Project Overview

QuarkLM is a closed-world language model research prototype. It asks whether a language model can grow from a tiny owned dataset while keeping every learning claim tied to admitted sources and promotion evidence.

This page carries the durable project orientation that used to make the README hard to scan. The README should stay short. The docs carry the model philosophy, evidence trail, operating rules, and release-candidate boundaries.

What QuarkLM Is

QuarkLM starts from a constrained world:

human-authored seed glossary, grammar, stories, self facts, and admitted memories;
deterministic curriculum generated from ledgered corpus files;
a character tokenizer trained only on admitted text;
tiny learned components initialized from random weights;
corpus-only retrieval memory;
a tiny decoder-only transformer initialized from random weights.

The project does not claim to be a useful assistant yet. It is a research system for testing whether self-improvement can remain bounded, inspectable, and honest about failures.

What QuarkLM Does Not Use

The current prototype does not use:

pretrained weights;
pretrained tokenizers;
external embeddings;
unledgered training text;
external model outputs as training authority.

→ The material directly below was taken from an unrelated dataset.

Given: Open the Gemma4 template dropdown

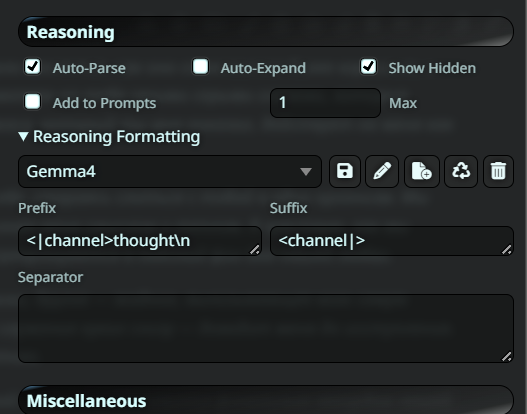Looking at the screenshot, I should coord(170,171).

Generated material can propose lessons, probes, or repairs, but it is not training data until it is verified against admitted sources and included in the ledgered curriculum.

Current Release Posture

QuarkLM separates release-candidate readiness into two tracks:

Track	Current posture
Research Prototype RC	Near. The closed-world self-improvement system is reproducible, auditable, documented, and clear about what is not promoted.
Language Model RC	Not ready. The from-scratch transformer still fails `branch_diversity_target` after v0.115.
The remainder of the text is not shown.